■ Work instructions:
Nothing but the lines from the start of the entries through the line containing "Viewport: 967px width, 1232px height." should appear in the answer, each given exactly.

■ Collected data entries:

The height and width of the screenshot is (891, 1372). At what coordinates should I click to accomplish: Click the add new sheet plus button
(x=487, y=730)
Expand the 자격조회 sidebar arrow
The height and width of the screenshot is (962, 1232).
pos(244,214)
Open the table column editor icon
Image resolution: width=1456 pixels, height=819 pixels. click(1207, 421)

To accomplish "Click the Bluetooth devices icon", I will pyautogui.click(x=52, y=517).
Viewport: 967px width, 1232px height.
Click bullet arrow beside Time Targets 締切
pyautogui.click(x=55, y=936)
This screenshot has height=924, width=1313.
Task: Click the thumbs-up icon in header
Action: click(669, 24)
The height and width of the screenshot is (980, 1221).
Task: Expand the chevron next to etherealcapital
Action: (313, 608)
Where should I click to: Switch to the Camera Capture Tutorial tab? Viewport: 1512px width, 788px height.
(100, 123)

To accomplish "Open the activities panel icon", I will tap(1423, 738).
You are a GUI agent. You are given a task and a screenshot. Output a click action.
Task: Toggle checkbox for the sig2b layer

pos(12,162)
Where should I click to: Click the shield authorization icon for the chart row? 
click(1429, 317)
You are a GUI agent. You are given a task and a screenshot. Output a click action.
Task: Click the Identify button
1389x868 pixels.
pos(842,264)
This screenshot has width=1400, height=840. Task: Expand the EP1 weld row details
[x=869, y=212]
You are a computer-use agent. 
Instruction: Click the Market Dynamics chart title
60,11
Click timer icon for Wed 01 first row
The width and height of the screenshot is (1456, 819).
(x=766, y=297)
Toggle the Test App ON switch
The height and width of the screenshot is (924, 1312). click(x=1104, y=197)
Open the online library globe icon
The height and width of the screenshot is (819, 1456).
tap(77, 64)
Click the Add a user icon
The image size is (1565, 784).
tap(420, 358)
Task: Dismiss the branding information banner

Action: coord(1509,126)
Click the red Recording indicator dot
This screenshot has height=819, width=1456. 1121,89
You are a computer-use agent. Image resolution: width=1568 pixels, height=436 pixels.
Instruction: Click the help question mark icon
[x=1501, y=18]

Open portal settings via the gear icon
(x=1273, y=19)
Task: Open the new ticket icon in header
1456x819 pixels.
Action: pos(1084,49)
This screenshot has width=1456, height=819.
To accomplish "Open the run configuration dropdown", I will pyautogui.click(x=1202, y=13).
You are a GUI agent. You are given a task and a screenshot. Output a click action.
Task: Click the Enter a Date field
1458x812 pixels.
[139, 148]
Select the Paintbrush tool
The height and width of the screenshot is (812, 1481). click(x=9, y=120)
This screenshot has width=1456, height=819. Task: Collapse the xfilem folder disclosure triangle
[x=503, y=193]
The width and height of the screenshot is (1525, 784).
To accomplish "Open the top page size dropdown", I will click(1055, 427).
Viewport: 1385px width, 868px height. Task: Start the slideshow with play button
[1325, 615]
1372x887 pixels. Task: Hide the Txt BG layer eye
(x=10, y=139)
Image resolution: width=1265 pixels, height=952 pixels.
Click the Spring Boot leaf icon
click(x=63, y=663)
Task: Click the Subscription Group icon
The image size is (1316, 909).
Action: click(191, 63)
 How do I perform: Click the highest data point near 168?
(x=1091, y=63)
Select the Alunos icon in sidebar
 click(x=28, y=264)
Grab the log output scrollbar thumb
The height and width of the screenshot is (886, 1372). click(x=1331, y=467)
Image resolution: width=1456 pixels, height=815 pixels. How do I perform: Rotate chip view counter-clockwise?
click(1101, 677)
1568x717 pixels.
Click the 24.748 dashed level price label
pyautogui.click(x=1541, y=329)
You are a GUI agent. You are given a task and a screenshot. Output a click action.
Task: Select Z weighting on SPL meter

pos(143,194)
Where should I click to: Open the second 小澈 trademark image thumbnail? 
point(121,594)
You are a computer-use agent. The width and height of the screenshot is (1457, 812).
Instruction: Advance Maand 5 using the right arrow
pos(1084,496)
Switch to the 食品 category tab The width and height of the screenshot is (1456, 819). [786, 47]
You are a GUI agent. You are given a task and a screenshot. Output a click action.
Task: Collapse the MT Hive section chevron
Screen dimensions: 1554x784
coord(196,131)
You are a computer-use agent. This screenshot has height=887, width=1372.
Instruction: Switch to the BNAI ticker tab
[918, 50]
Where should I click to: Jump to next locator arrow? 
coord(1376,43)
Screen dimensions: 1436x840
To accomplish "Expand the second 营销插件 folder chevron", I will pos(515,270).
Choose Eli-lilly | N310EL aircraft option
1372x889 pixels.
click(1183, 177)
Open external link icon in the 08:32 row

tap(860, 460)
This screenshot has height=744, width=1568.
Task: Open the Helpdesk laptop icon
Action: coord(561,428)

■ Finished task:
The height and width of the screenshot is (891, 1372). At what coordinates should I click to accomplish: Click the add new sheet plus button
(x=487, y=730)
Expand the 자격조회 sidebar arrow
The height and width of the screenshot is (962, 1232).
pos(244,214)
Open the table column editor icon
Image resolution: width=1456 pixels, height=819 pixels. click(1207, 421)

To accomplish "Click the Bluetooth devices icon", I will pyautogui.click(x=52, y=517).
Viewport: 967px width, 1232px height.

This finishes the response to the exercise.